Piñeiro C, Policarpo S, Caldas C, Santos L, Augusto I, DiMondi V P, Serrão R
Centro Hospitalar Universitário de São João, Porto, Portugal.
ViiV Healthcare, Algés, Portugal.
HIV Med. 2025 Jan;26(1):36-43. doi: 10.1111/hiv.13699. Epub 2024 Sep 6.
People living with HIV face several challenges as they age, including the potential for polypharmacy and increased susceptibility to drug-related adverse effects. Thus, effective and well-tolerated regimens with minimal or no drug interactions would be useful in this population.
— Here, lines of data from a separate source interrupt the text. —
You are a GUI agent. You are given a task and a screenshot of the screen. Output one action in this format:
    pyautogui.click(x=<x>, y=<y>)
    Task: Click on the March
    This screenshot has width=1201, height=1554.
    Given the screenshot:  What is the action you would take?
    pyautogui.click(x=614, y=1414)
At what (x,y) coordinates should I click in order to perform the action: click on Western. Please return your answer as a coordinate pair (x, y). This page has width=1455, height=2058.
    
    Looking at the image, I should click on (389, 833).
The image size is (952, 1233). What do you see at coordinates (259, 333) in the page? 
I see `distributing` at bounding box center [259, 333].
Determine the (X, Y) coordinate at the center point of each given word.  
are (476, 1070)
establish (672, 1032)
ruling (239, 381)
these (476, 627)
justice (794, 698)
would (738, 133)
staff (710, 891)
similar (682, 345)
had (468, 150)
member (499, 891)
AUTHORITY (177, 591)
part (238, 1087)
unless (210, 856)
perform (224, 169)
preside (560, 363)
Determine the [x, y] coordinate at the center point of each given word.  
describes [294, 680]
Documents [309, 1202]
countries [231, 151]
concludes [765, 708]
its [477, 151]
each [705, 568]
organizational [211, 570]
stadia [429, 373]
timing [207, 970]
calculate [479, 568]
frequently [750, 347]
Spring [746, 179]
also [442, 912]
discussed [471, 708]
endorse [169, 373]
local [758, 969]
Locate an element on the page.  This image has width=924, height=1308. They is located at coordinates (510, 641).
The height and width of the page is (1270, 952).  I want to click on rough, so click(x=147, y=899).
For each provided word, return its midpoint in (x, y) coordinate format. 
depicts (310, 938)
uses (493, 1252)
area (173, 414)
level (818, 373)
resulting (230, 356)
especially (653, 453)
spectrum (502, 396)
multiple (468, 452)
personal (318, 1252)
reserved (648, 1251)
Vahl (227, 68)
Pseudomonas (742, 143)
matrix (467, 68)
We present real-world effectiveness and safety data for individuals aged >50 years who achieved virological suppression (HIV-1 RNA <50 copies/mL) and switched to dolutegravir/lamivudine (DTG/3TC).
This retrospective, observational, single-centre study conducted in Portugal included individuals aged >50 years who switched to DTG/3TC while virologically suppressed and had ≥12 months of follow-up. Proportions of individuals maintaining virological suppression were described at 12 months; CD4+ cell counts were described at baseline and 12 months. Descriptive subgroup analyses were performed based on age, sex assigned at birth, and availability of historical genotypic resistance results.
Overall, 538 individuals aged >50 years were included (74% male; mean age, 62 years; mean time on previous therapy, 160 months). High proportions (intention-to-treat population, 97%; on-treatment population, 98%) of individuals who switched to DTG/3TC maintained virological suppression through 12 months of follow-up. CD4+ cell counts remained stable (mean baseline: 727 cells/mm [range 94-2371]; mean month 12: 742 cells/mm [range 99-2659]). No individuals experienced virological failure. Nine (2%) individuals discontinued DTG/3TC for non-treatment-related reasons. Proportions with virological suppression at month 12 were similar between on-treatment subgroups by age, sex assigned at birth, and historical genotypic resistance results availability.
DTG/3TC demonstrated robust effectiveness and a good safety profile in individuals aged >50 years with virological suppression in Portugal.
随着年龄增长,HIV感染者面临诸多挑战,包括多重用药的可能性以及对药物相关不良反应易感性增加。因此,具有最小或无药物相互作用且耐受性良好的有效治疗方案对该人群会很有用。我们展示了年龄大于50岁且实现病毒学抑制(HIV-1 RNA<50拷贝/毫升)并换用多替拉韦/拉米夫定(DTG/3TC)的个体的真实世界有效性和安全性数据。
这项在葡萄牙进行的回顾性、观察性、单中心研究纳入了年龄大于50岁且在病毒学抑制状态下换用DTG/3TC并随访≥12个月的个体。描述了12个月时维持病毒学抑制的个体比例;在基线和12个月时描述了CD4+细胞计数。根据年龄、出生时指定的性别以及历史基因型耐药结果的可用性进行描述性子组分析。
总体而言,纳入了538名年龄大于50岁的个体(74%为男性;平均年龄62岁;之前治疗的平均时间为160个月)。换用DTG/3TC的个体中有高比例(意向性治疗人群为97%;治疗中人群为98%)在12个月的随访期内维持病毒学抑制。CD4+细胞计数保持稳定(平均基线:727个细胞/立方毫米[范围94 - 2371];平均第12个月:742个细胞/立方毫米[范围99 - 2659])。没有个体经历病毒学失败。9名(2%)个体因非治疗相关原因停用DTG/3TC。按年龄、出生时指定的性别以及历史基因型耐药结果可用性划分的治疗中各亚组在第12个月时的病毒学抑制比例相似。
在葡萄牙,DTG/3TC在年龄大于50岁且实现病毒学抑制的个体中显示出强大的有效性和良好的安全性。